Sir Tim Berners-Lee terms the semantic web an extension of current technology
According to Sir Tim Berners-Lee, who is credited as being the inventor of the phenomenon of world wide web, the semantic web is not a separate web. “It’s just an extension of the current one,” stated Berners-Lee. “Information is provided well-defined meaning - better enabling computers & people to work in cooperation,” he stated, and added it could well be taken one step further by pulling digital photo-image albums into the mix, tallying pictures of outings with spending peaks on the bank statement. This would be akin to a behind-the-scenes, seamless process. Web users would only get to see the end result, rather than how it was arrived at.
He also explained how the semantic web could help people to track their finances. Explaining the mechanism, he alluded to an online bank statement & a personal calendar, in which simply by dragging & dropping the information - from the calendar on to the statement – one could identify the periods of high expenditure.
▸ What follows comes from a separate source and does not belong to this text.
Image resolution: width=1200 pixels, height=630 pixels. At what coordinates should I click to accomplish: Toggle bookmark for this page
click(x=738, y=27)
There’s another benefit of ‘semantic’ web. Most existing search engines are largely not able to ‘read’ some of the information that’s found on the Internet, which might be very relevant to a particular search query like photos or videos, since they haven’t been well tagged with consistent ‘metadata’ (the labels, which inform computers what a particular piece of data means).
To overcome this problem, the idea of the intelligent and sensible ‘semantic’ web is gaining a lot of pushing and backing from forward-looking technology start-ups apart from established companies.